Can you give the stored entries as a numbered list, starting with the first line and going on through the line with "transition option is", skipping any blank lines?

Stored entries
Begin
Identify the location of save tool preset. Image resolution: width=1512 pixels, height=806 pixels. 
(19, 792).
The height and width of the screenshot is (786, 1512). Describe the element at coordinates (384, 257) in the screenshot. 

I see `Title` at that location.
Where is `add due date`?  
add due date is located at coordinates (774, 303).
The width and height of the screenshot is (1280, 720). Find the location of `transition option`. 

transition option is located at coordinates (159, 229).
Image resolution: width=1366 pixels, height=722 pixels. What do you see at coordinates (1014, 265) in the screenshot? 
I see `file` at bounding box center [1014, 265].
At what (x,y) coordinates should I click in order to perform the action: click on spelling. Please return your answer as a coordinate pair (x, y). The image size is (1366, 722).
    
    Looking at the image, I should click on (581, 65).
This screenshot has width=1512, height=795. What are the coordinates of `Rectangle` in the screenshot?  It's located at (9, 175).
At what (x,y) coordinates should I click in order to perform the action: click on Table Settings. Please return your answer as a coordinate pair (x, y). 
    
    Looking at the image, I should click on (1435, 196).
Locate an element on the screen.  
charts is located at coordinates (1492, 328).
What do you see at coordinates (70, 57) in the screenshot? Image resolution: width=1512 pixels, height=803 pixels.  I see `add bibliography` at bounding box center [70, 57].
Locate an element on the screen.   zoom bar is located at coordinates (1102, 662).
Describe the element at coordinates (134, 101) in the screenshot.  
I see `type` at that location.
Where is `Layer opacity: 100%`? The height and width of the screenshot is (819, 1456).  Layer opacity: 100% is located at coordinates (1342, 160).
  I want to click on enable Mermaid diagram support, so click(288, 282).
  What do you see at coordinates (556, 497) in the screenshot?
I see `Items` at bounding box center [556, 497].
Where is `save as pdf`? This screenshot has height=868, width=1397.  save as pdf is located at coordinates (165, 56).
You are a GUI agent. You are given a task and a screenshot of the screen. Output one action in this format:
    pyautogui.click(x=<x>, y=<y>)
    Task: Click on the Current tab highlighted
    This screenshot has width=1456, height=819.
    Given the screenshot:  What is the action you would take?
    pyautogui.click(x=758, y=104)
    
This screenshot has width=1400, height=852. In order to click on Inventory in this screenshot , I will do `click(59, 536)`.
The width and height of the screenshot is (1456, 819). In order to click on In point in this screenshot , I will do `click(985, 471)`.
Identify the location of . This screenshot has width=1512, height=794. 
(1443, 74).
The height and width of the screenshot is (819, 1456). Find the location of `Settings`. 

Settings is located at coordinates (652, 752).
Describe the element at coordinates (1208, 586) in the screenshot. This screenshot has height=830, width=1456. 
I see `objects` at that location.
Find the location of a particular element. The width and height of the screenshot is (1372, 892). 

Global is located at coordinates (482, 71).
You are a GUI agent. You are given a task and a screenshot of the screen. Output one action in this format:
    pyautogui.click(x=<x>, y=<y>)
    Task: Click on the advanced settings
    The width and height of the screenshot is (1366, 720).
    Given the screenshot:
End
**EXERCISE SOLUTION**
1. Identify the location of save tool preset. Image resolution: width=1512 pixels, height=806 pixels. 
2. (19, 792).
3. The height and width of the screenshot is (786, 1512). Describe the element at coordinates (384, 257) in the screenshot. 
4. I see `Title` at that location.
5. Where is `add due date`?  
6. add due date is located at coordinates (774, 303).
7. The width and height of the screenshot is (1280, 720). Find the location of `transition option`. 
8. transition option is located at coordinates (159, 229).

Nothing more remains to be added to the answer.